ECRTS is the premier European venue in the area of real-time systems and, alongside RTSS and RTAS, ranks as one of the top three international conferences on this topic.

ECRTS 2024 will be held as a physical conference on July 9-12, 2024 in Lille, France.

Scope and topics of interest

Papers on all aspects of timing requirements in computer systems are welcome. Systems of interest include not only hard real-time systems but also time-sensitive systems in general (e.g., systems with soft requirements expressed in terms of tail latency, latency SLAs, QoS expectations, etc.). Typical applications are found not only in classical embedded and cyber-physical systems, but also increasingly in cloud or edge computing contexts, and often stem from domains such as automotive, avionics, telecommunications, healthcare, robotics, and space systems, among others. To be in scope, papers must address some form of timing requirement, broadly construed.

ECRTS welcomes theoretical and practical contributions (including tools, benchmarks, and case studies) to the state of the art in the design, implementation, verification, and validation of time-sensitive systems. We particularly encourage papers on industrial case studies (such as the examples at ecrts.org/industrial-challenge) and the application of real-time technology to real systems. We welcome practical contributions even without novel theoretical insights or formal proofs, provided they are of interest to the research community and/or industry. Whenever relevant, we encourage authors to present experimental results (preferably based on real data, but synthetic test cases are acceptable when properly motivated).
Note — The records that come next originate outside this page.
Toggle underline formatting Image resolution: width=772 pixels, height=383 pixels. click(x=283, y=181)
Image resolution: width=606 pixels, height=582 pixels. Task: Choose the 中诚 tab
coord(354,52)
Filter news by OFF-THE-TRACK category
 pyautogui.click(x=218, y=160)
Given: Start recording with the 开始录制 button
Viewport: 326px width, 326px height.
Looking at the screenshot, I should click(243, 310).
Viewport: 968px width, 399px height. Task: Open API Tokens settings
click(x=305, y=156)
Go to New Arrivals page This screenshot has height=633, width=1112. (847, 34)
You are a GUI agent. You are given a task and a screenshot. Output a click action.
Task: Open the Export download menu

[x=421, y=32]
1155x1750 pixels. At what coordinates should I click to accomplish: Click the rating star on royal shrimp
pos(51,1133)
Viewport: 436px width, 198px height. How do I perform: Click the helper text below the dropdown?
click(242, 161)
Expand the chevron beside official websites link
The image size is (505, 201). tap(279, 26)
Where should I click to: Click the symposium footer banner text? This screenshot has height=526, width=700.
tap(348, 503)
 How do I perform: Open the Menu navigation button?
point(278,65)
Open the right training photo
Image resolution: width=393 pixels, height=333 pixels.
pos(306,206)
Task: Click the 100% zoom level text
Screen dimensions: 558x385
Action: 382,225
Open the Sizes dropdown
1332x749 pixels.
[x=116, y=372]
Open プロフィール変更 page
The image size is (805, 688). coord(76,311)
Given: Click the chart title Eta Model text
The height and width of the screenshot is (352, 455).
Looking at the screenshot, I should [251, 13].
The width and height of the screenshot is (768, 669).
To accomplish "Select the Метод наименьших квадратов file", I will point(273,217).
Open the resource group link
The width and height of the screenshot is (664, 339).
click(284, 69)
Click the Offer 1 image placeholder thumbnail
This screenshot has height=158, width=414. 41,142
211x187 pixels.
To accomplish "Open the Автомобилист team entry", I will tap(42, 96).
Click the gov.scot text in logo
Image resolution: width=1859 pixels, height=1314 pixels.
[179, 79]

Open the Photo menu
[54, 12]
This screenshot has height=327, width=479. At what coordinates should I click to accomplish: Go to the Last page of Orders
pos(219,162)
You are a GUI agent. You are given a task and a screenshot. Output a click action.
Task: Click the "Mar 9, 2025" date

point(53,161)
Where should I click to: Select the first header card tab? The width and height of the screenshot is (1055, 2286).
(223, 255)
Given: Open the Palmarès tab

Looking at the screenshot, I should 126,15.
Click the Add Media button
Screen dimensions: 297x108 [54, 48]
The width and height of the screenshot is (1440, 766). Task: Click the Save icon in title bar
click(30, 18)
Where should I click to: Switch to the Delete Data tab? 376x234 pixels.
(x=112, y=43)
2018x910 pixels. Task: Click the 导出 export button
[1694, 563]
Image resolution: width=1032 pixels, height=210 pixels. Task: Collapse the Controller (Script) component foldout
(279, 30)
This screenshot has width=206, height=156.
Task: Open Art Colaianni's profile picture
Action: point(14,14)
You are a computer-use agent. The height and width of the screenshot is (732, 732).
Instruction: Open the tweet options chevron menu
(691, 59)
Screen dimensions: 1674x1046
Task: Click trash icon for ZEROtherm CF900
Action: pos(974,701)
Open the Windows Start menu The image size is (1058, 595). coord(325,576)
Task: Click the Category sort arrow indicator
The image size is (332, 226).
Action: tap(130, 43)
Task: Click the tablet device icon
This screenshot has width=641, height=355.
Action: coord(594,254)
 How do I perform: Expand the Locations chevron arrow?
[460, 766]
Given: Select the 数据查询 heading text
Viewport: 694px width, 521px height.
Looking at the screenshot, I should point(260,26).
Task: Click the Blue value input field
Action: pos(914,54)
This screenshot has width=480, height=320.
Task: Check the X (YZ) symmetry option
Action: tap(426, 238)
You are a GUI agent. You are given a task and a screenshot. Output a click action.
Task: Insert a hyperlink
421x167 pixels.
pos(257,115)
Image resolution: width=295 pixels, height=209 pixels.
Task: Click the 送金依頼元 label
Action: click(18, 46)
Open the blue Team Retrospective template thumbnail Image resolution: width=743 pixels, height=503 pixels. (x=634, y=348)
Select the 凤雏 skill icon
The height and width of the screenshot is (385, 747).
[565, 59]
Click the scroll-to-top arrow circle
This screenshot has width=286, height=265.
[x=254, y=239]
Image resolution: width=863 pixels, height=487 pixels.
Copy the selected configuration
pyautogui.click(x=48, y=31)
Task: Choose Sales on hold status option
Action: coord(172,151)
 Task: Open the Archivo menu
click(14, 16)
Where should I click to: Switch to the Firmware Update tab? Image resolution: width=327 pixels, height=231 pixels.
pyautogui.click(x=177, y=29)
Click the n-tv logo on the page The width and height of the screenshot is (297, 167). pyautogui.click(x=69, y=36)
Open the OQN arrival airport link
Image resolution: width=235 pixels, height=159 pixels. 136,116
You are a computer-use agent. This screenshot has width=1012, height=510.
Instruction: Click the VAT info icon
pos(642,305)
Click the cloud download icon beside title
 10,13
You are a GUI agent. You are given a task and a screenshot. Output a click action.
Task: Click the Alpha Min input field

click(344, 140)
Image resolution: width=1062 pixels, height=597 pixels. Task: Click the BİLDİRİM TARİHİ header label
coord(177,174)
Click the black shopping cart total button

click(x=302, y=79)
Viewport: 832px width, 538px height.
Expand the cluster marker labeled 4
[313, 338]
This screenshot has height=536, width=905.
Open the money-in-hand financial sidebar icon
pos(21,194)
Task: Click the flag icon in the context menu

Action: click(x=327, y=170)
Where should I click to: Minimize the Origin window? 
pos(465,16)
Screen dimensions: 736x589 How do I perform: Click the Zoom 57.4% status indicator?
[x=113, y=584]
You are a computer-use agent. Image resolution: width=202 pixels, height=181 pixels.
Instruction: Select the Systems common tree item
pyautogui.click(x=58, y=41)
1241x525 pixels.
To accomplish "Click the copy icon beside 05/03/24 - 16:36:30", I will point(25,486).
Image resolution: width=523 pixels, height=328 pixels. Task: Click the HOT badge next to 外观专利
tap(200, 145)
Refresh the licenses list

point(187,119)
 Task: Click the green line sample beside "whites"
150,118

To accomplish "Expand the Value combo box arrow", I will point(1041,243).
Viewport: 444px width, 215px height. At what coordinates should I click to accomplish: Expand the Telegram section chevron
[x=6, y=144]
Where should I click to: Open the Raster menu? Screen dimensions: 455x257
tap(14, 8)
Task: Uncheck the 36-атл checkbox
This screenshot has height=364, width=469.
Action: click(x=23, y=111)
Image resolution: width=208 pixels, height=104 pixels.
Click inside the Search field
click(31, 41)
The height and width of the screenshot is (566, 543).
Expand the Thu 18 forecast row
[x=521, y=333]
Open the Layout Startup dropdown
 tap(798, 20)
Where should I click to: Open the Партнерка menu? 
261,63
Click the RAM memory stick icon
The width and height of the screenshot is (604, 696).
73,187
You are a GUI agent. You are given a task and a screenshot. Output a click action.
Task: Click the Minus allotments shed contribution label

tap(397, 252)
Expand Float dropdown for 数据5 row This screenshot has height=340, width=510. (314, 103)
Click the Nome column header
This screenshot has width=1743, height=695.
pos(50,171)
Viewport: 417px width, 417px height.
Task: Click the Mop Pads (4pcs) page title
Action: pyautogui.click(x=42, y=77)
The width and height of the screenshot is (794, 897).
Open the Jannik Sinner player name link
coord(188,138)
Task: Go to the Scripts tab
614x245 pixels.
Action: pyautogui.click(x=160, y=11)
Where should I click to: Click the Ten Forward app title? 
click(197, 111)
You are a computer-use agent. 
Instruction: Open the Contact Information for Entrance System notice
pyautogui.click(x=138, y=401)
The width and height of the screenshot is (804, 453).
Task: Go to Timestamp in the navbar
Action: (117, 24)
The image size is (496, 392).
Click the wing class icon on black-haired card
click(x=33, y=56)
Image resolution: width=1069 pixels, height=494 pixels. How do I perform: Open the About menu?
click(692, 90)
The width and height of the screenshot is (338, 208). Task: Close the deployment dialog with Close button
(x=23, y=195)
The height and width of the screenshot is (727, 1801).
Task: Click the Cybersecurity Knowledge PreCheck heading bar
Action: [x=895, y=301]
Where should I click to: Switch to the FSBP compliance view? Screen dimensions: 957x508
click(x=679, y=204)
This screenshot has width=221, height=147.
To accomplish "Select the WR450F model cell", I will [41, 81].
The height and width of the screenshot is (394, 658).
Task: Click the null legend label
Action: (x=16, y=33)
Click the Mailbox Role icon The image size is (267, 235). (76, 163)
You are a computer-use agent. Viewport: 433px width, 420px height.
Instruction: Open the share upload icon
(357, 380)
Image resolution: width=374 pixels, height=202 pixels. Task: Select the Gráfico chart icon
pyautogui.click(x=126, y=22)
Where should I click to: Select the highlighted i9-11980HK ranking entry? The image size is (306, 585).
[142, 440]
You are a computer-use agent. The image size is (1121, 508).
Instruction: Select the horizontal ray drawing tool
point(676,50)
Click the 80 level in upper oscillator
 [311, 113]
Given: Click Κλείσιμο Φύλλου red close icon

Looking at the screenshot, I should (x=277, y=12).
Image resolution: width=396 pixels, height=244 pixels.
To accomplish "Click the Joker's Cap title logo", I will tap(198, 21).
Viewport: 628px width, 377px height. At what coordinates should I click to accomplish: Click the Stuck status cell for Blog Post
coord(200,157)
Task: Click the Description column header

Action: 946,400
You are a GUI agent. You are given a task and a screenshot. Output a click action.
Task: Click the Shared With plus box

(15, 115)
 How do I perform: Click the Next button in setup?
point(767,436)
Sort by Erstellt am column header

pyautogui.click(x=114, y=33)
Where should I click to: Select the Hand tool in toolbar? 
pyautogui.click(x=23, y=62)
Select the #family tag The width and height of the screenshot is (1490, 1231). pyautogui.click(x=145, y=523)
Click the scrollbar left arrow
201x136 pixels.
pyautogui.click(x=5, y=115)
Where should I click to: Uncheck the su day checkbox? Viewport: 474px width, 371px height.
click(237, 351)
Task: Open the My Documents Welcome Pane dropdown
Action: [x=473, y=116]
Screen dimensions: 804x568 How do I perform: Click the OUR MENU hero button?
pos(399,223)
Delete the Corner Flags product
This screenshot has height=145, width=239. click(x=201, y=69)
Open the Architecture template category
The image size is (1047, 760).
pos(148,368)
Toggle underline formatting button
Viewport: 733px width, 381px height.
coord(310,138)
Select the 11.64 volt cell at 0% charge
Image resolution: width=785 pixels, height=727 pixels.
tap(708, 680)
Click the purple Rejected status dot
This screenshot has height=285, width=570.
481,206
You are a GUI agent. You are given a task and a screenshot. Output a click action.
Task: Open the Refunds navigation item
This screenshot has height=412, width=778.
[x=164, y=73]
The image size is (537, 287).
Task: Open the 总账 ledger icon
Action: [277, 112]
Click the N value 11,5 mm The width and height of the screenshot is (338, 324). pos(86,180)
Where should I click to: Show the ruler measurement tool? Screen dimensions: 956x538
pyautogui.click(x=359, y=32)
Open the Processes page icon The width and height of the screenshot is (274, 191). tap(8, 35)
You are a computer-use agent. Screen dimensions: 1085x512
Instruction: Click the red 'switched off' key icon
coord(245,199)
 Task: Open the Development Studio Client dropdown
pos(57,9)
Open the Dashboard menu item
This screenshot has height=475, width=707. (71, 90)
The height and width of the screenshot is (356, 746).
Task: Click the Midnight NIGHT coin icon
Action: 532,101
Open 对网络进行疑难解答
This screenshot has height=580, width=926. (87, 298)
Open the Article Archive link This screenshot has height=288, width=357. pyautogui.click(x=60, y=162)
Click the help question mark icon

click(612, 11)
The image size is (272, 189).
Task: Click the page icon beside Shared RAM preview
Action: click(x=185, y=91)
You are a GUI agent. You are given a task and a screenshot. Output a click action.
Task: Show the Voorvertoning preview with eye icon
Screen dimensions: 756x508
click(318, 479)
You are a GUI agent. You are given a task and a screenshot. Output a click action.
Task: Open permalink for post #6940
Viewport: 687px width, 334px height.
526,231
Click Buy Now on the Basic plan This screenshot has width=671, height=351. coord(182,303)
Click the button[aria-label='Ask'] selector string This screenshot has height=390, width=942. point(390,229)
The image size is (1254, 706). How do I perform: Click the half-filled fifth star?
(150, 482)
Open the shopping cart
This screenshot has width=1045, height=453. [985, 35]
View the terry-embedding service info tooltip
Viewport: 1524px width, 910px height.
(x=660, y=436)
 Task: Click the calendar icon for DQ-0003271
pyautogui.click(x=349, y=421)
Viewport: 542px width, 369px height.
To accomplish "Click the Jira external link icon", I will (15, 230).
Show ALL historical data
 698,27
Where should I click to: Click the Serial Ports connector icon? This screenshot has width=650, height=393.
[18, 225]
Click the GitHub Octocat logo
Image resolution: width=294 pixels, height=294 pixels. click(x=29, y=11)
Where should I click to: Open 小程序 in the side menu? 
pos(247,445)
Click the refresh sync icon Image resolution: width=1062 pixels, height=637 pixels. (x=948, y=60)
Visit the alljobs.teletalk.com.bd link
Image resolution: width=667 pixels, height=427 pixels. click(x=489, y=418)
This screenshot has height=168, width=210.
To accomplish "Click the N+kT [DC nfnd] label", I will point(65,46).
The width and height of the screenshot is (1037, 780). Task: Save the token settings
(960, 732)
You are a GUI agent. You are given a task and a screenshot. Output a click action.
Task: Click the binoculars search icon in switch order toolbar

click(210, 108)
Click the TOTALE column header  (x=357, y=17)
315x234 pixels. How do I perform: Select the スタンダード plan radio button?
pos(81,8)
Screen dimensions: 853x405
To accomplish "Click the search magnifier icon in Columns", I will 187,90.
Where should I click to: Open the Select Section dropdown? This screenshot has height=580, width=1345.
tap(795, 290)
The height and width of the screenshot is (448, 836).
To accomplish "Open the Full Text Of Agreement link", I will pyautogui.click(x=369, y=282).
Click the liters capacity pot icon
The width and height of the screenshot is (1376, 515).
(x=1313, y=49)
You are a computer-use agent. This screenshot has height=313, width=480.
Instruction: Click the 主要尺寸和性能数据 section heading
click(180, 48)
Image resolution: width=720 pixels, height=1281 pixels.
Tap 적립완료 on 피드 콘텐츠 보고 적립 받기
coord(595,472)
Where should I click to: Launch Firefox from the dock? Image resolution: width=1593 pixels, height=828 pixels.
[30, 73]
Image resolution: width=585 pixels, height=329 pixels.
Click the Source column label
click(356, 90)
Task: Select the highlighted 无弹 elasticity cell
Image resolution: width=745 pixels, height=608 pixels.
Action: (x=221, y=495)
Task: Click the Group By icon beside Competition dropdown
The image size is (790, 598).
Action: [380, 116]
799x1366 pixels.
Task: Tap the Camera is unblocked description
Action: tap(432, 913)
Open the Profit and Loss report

Topics of interest include, but are not limited to:

  • all elements of time-sensitive  SOFTWARE SYSTEMS, including operating systems, hypervisors, middlewares and frameworks, programming languages and compilers, runtime environments, networks and communication protocols, etc.;
  • COMPUTER HARDWARE design and hardware/software integration for embedded systems, including time-predictable hardware architecture, GPU and accelerators, FPGA prototyping, SoC design, novel memory architectures, hardware/software co-design, etc.;
  • REAL-TIME NETWORKS: including wired and wireless sensor and actuator networks, Time-Sensitive Networks (TSN), industrial IoT, Software Defined Network (SDN), 5G, end-to-end latency analysis, etc.;
  • REAL-TIME APPLICATIONS, including modeling, design, simulation, testing, debugging, and evaluation in domains such as automotive, avionics, control systems, industrial automation, robotics, space, railways telecommunications, multimedia, etc.;
  • foundational SCHEDULING and PREDICTABILITY questions, including schedulability analysis, algorithm design, synchronization protocols, computational complexity, temporal isolation, probabilistic guarantees, etc.;
  • static and dynamic techniques for RESOURCE DEMAND ESTIMATION, including stochastic and classic worst-case execution time (WCET) analysis, analyses to bound memory and bandwidth needs, and methods for determining the energy, power, or thermal footprint of real-time applications;
  • MACHINE LEARNING techniques in safety-critical systems, including explainable AI, the application of machine learning to the design and optimization of real-time systems, as well as methods for real-time AI computing;
  • FORMAL METHODS for the verification and validation of real-time systems, including model checking, computer-assisted proofs, and runtime monitoring systems;
  • the interplay of timing predictability and other NON-FUNCTIONAL QUALITIES such as reliability, security, quality of control, energy/power consumption, environmental impact, testability, scalability, etc.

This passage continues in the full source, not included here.